Colombia's Military Expenditure and Its Impact

Each year, including pensions and other benefits to military personnel, the Colombian government spends as much as 25% of it's GDP on defense. But this already huge figure only accounts for the immediate costs of the continuation of the war system and does not tell us much about the hidden and more important longer-term effects of the war on the country’s economic and political development.
Nazih Richani 10/3/2011

Between 2002 and 2010 Colombia spent $100 billion on defense. That is an average of $12.5 billion per year. For 2011 the amount is about $11 billion. These investments in the war machine made Colombia’s army among the largest in Latin America, on par with Brazil, and among the 15th largest in the world. Colombia's armed forces including the country's 160,000 police amounted to 463,149 personnel.

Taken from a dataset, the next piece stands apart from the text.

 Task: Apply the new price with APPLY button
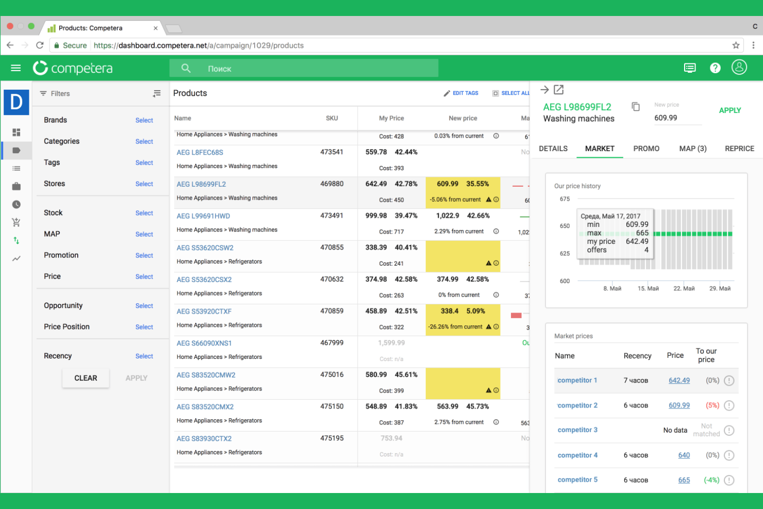[x=730, y=110]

430 Colombian soldiers (militaryphotos.net)The Colombian government spends about 1.5% of its GDP on military salaries. If you combine pensions and other benefits to the armed forces these costs would account for 15%-25% of the Colombian GDP. This wide range is based on the findings of the Commission on the Rationalization of Public Expenditures (Comisión de Racionalización del Gasto Público) and the Ministry of Finance and National Planning's estimates of 1996. At that time military pensions and benefits cost $15 billion a year and covered 360,000 people, including 90,000 already retired pensioned military personnel. In 1996, that $15 billion accounted for 15% of the GDP. Today the numbers of the military personnel have increased significantly, which means more money to pensions, retirement, health care, and other entitlements. This could bring the figure closer to 25% of Colombia's GDP—if not higher.

This already huge figure only accounts for the immediate costs of the continuation of the war system and does not tell us much about the hidden and more important longer-term effects of the war on the country’s economic, political development, and income distribution. This military expenditure is a leviathan created by the internal war and its political economy. The core problem lies in how to deconstruct it.